Harry looked at her awkwardly. "You can still help if you want… I'm sure Hermione will appreciate it." He said.

"Bollocks. I never said I wanted to help! It's a bad idea, Harry." Estella said sternly. "You're wasting your efforts in something that won't give you any answers. I don't have time for such frivolities. Not when I am so close to putting the pieces together myself. So by all means, go, brew your potion, have your fun. I'm sure it will be a fun story to tell your children."

On that note, Estella turned on her heel and left the infirmary without warning, leaving a flabbergasted Harry slack jawed and staring in her wake.


A week or so before Christmas, Professor Lockhart had taken it upon himself to start a duelling club. Estella had wanted to attend, but her Uncle had warned her against displaying the breadth of her duelling knowledge to her classmates and encouraged her not to go.

"You won't learn anything, Estella." He had assured her.

Ever since the Christmas after her seventh birthday when she had received her parents wands, Severus and Remus had worked at tutoring Estella extensively in the arts of magical defence. By her tenth birthday she was competent enough to hold her own almost sufficiently against either of the two men in her life; her subsequent agility and instilled prowess would thereby be difficult to conceal in a duel club environment as her actions now came to her like a second nature.

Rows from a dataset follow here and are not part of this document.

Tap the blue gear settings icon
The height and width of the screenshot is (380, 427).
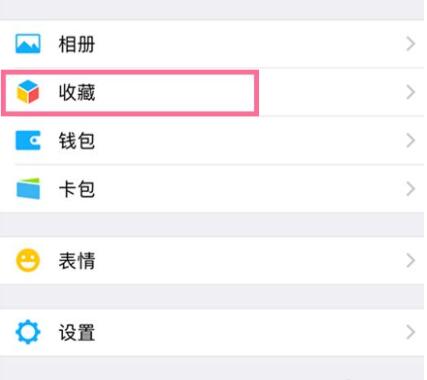[28, 332]
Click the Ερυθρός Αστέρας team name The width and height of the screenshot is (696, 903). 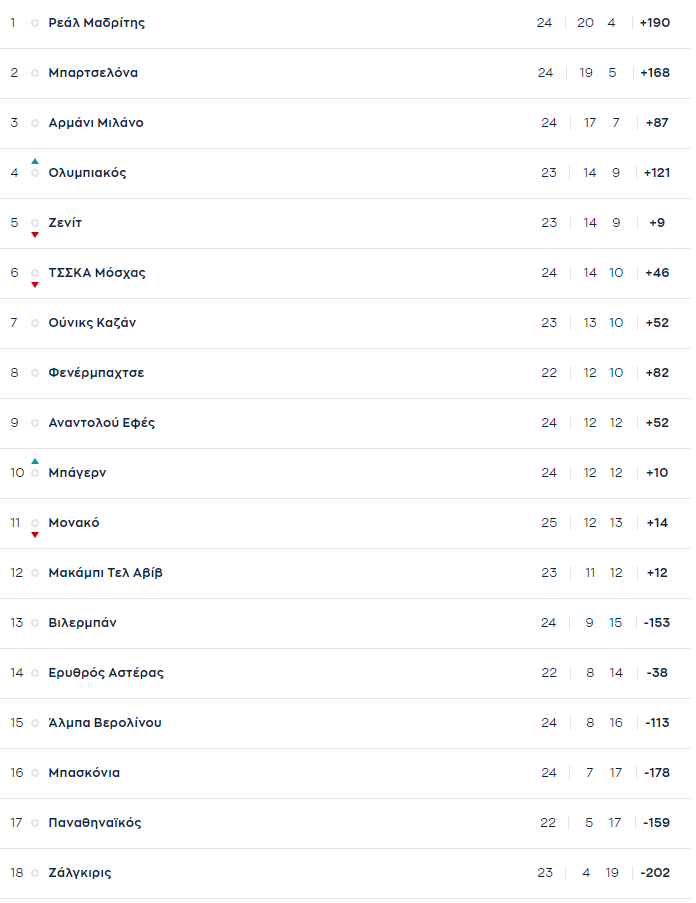[x=106, y=673]
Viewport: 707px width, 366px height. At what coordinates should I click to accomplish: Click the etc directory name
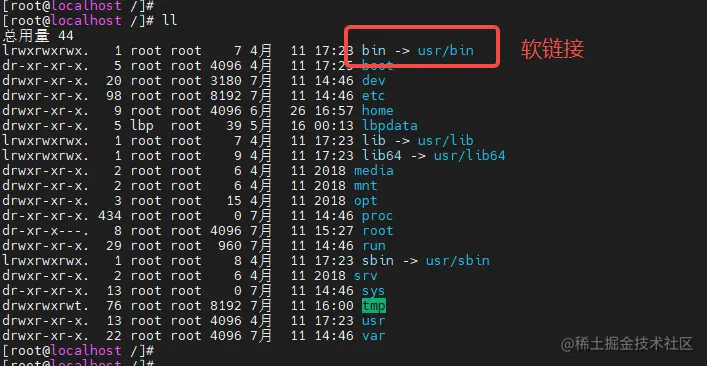[x=373, y=96]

It was therefore with much consternation that Estella forwent the opportunity to watch her Uncle 'assist' the pathetic excuse of a Defence teacher in the rudimentary elements of duelling and busied herself in the library, researching the Chamber of Secret's creature instead. Later that night, when she had heard from her classmates how Harry had spoken Parseltongue, Estella was astonished. While part of her supposed Harry could be the heir, and that his apparent drive to point the finger at a Slytherin was all an act of smoke and daggers, some baser instinct told her it was not true. When she then noticed people in the school turn against Harry and fear him, she sent him a note of support, suggesting to him that he should wear the t-shirt that she had bought him for his birthday and approach it all with his tongue in cheek. Harry didn't reply, but the weekend before Christmas he could sure enough be found parading himself around the school wearing the black t-shirt with 'Public Enemy' branded on it in stencilled white letters that Estella had bought him at Reading.

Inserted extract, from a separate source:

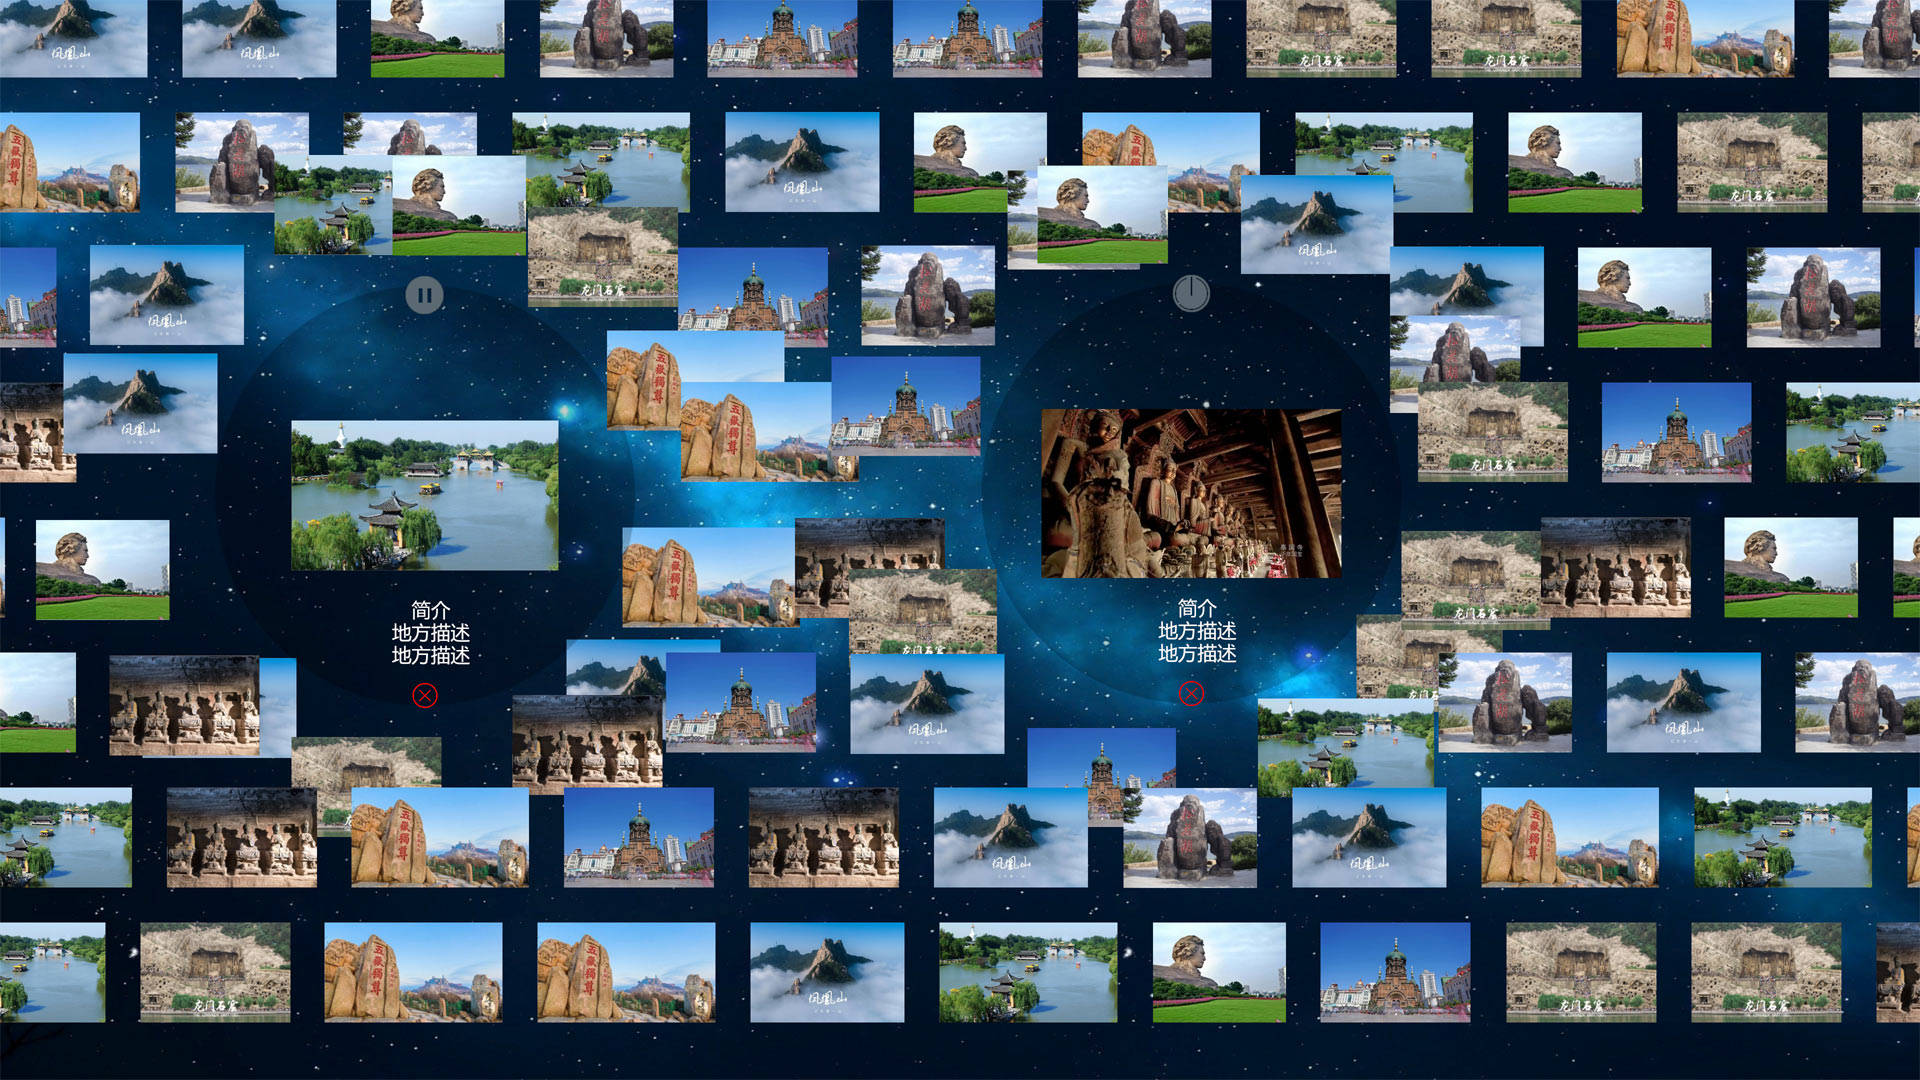
Task: Select head statue thumbnail left of lake bubble
Action: pyautogui.click(x=102, y=569)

Not many people got the joke. Estella on the other hand took a photo to savour the moment. It was such a contradiction to see people shirk and shrink away from the boy-who-lived instead of fawning over him and gushing like they so often did. The adverse reactions were so visibly overpowering in the physicality of the people in the photo, Estella was determined to make a copy for her Uncle for Christmas. The image spoke volumes of just how the man chose to see Harry.